*ACTION ITEM:* The entries below are to be repeated verbatim, in full.

Top of AVAILABLE DATA

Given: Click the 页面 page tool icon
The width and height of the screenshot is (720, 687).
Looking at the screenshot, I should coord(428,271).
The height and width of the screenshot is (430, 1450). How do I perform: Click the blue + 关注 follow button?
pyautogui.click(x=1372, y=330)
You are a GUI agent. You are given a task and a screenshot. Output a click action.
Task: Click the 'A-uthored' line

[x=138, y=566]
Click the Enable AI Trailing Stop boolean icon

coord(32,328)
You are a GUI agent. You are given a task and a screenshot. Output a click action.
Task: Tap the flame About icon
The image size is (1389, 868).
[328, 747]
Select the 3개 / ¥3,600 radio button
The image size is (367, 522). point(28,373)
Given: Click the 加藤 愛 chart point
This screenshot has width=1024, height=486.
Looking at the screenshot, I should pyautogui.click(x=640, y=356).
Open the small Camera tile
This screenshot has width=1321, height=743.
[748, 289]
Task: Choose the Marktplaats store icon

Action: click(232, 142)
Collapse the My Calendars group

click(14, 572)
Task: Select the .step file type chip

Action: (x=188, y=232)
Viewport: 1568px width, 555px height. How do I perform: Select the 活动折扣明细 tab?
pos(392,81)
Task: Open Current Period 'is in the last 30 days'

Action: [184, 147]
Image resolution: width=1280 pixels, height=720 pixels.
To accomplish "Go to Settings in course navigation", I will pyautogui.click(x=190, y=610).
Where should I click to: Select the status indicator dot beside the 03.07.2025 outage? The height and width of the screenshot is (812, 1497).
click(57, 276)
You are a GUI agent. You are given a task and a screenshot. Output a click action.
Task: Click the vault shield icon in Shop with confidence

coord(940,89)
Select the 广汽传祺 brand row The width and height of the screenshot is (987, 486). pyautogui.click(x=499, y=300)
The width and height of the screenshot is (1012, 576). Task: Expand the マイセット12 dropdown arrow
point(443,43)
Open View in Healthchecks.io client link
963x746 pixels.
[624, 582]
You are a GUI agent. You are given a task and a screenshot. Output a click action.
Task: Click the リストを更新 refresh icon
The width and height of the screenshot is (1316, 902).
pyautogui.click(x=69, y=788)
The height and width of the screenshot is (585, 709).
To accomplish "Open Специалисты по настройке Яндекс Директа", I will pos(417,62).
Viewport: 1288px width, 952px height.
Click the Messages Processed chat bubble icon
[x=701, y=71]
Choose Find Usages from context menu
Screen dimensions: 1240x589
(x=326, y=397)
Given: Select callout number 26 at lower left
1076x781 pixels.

Bottom of AVAILABLE DATA

*REPLY TO THE TASK:*
Given: Click the 页面 page tool icon
The width and height of the screenshot is (720, 687).
Looking at the screenshot, I should coord(428,271).
The height and width of the screenshot is (430, 1450). How do I perform: Click the blue + 关注 follow button?
pyautogui.click(x=1372, y=330)
You are a GUI agent. You are given a task and a screenshot. Output a click action.
Task: Click the 'A-uthored' line

[x=138, y=566]
Click the Enable AI Trailing Stop boolean icon

coord(32,328)
You are a GUI agent. You are given a task and a screenshot. Output a click action.
Task: Tap the flame About icon
The image size is (1389, 868).
[328, 747]
Select the 3개 / ¥3,600 radio button
The image size is (367, 522). point(28,373)
Given: Click the 加藤 愛 chart point
This screenshot has width=1024, height=486.
Looking at the screenshot, I should pyautogui.click(x=640, y=356).
Open the small Camera tile
This screenshot has width=1321, height=743.
[748, 289]
Task: Choose the Marktplaats store icon

Action: click(232, 142)
Collapse the My Calendars group

click(14, 572)
Task: Select the .step file type chip

Action: (x=188, y=232)
Viewport: 1568px width, 555px height. How do I perform: Select the 活动折扣明细 tab?
pos(392,81)
Task: Open Current Period 'is in the last 30 days'

Action: [184, 147]
Image resolution: width=1280 pixels, height=720 pixels.
To accomplish "Go to Settings in course navigation", I will pyautogui.click(x=190, y=610).
Where should I click to: Select the status indicator dot beside the 03.07.2025 outage? The height and width of the screenshot is (812, 1497).
click(57, 276)
You are a GUI agent. You are given a task and a screenshot. Output a click action.
Task: Click the vault shield icon in Shop with confidence

coord(940,89)
Select the 广汽传祺 brand row The width and height of the screenshot is (987, 486). pyautogui.click(x=499, y=300)
The width and height of the screenshot is (1012, 576). Task: Expand the マイセット12 dropdown arrow
point(443,43)
Open View in Healthchecks.io client link
963x746 pixels.
[624, 582]
You are a GUI agent. You are given a task and a screenshot. Output a click action.
Task: Click the リストを更新 refresh icon
The width and height of the screenshot is (1316, 902).
pyautogui.click(x=69, y=788)
The height and width of the screenshot is (585, 709).
To accomplish "Open Специалисты по настройке Яндекс Директа", I will pos(417,62).
Viewport: 1288px width, 952px height.
Click the Messages Processed chat bubble icon
[x=701, y=71]
Choose Find Usages from context menu
Screen dimensions: 1240x589
(x=326, y=397)
Given: Select callout number 26 at lower left
1076x781 pixels.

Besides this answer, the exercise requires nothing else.